Fuzzy DEMATEL-ANP with the triangular approach of responses
In analyzing different real-life situations, the satisfaction level is based on properties which are usually defined using some predefined scale with a precise value. But sometimes it does not reflect the reality if these precise value scales are used. As there are hidden difficulties in implementing the methodology on a real-world dataset, it is necessary that it should be automated. To ease this problem (Hao et al., 2013) proposed probability distribution criteria to localize predicate-based statistical fault.
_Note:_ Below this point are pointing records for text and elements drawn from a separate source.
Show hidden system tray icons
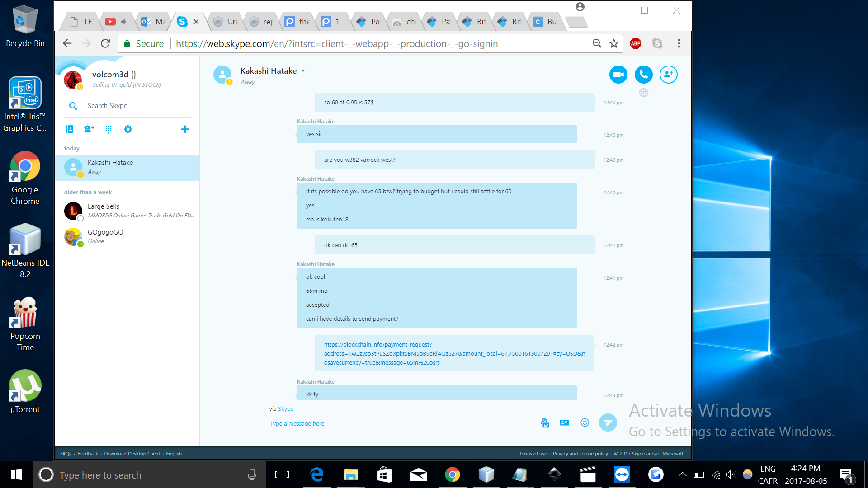The image size is (868, 488). coord(682,474)
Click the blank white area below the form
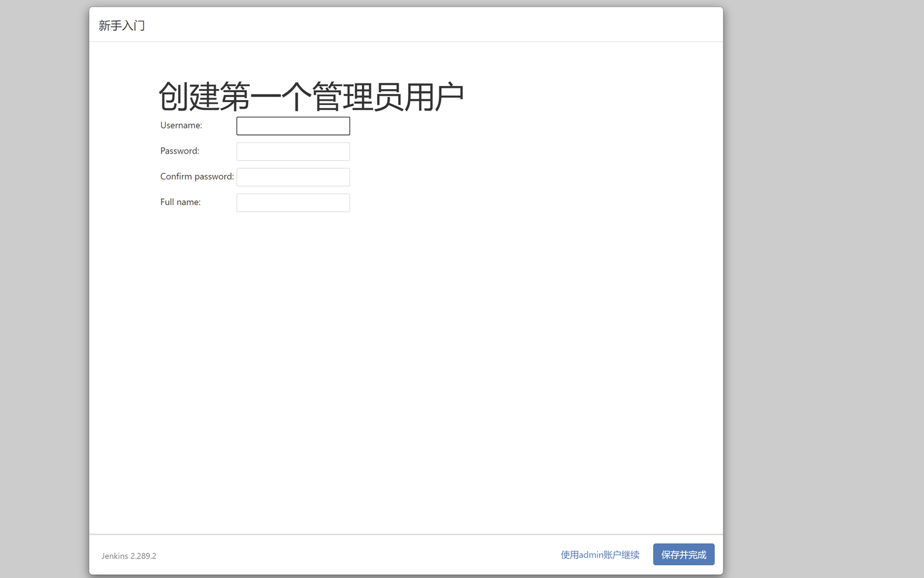Viewport: 924px width, 578px height. tap(405, 369)
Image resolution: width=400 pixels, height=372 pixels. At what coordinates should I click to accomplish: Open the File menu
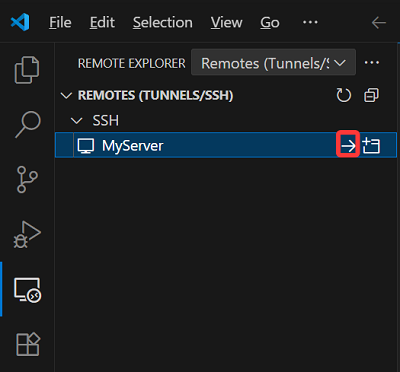tap(60, 23)
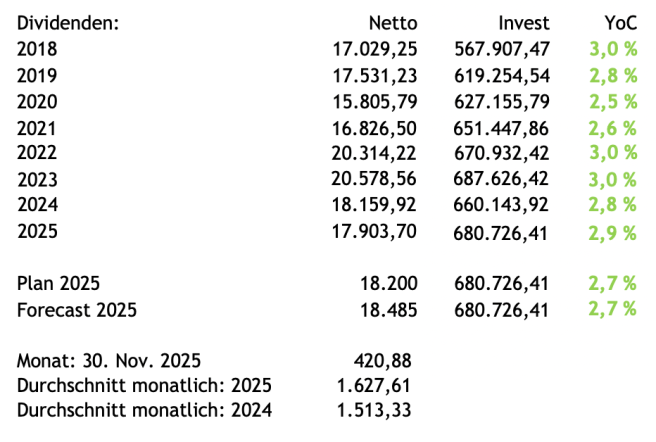Select the 2024 Netto value 18.159,92

coord(375,205)
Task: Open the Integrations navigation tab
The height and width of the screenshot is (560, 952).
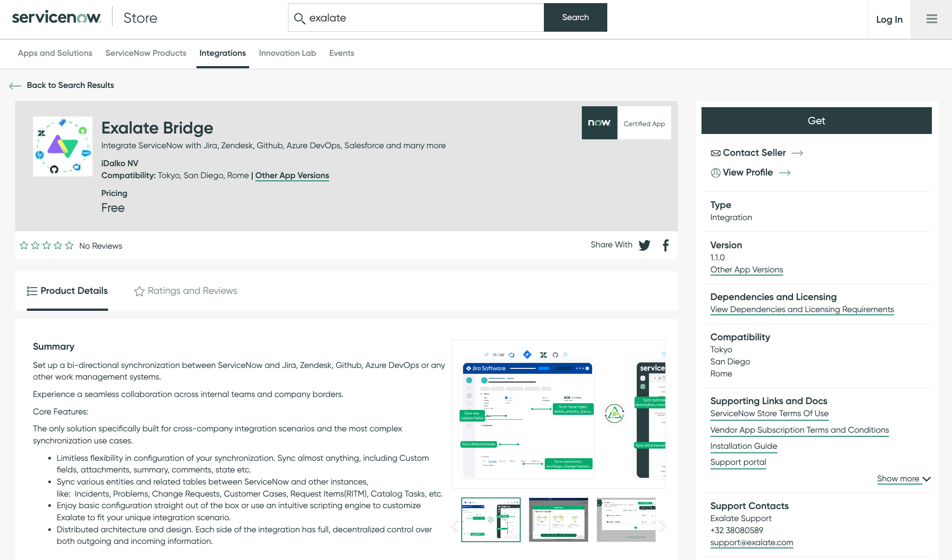Action: point(222,53)
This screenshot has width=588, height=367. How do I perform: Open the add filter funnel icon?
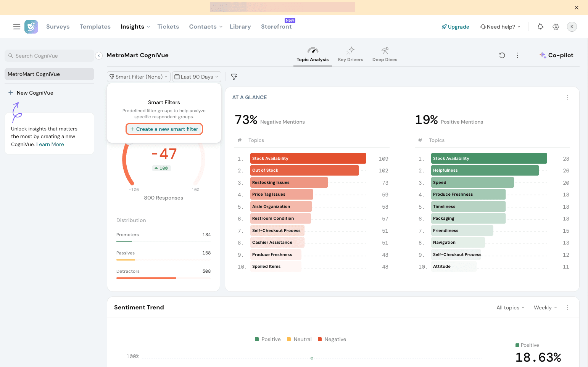tap(234, 77)
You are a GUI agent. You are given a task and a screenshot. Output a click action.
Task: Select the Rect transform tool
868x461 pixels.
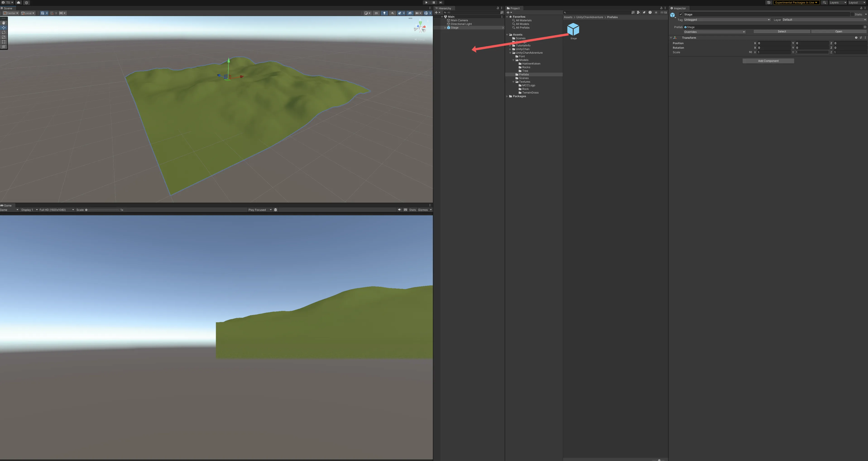point(4,42)
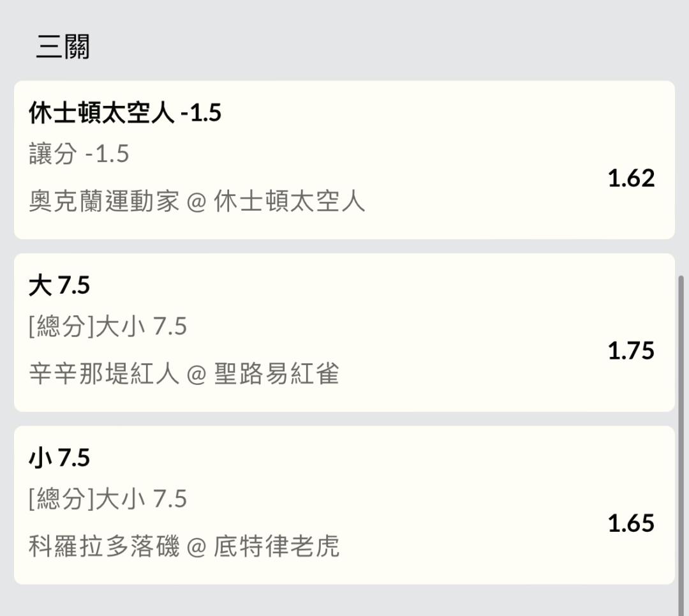This screenshot has width=689, height=616.
Task: Tap the 奧克蘭運動家 @ 休士頓太空人 matchup
Action: pos(197,201)
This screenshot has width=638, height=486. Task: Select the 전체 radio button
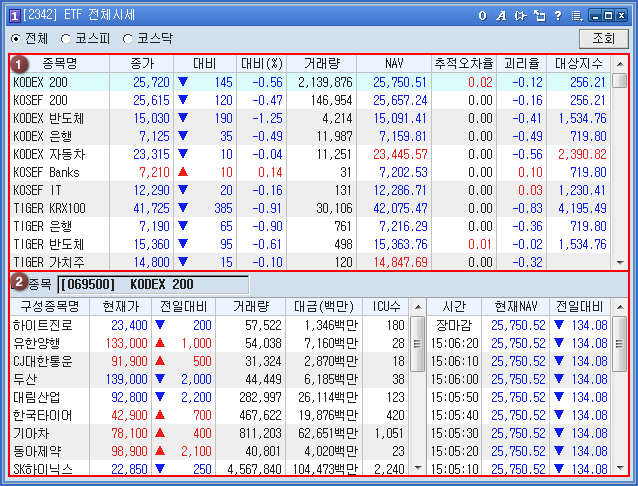16,39
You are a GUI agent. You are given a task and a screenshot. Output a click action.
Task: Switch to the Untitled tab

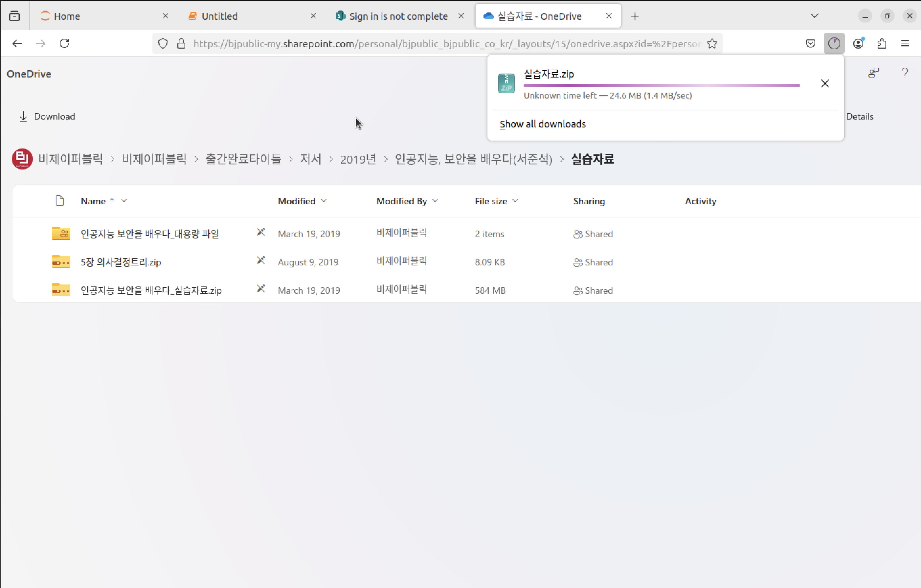pyautogui.click(x=220, y=16)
Moreover, in situations where the simulations predicted behaviour is uncertain or involves random fluctuations, it is difficult to categorize sets. Kamensky et al. (2011) categorize their outputs into passing and failing sets by the use of the membership function concept in fuzzy theory during non-deterministic simulations. Therefore, fuzzy numbers are used in place of precise values to properly evaluate the satisfaction degree and analyze the results (Gharakhani, 2012).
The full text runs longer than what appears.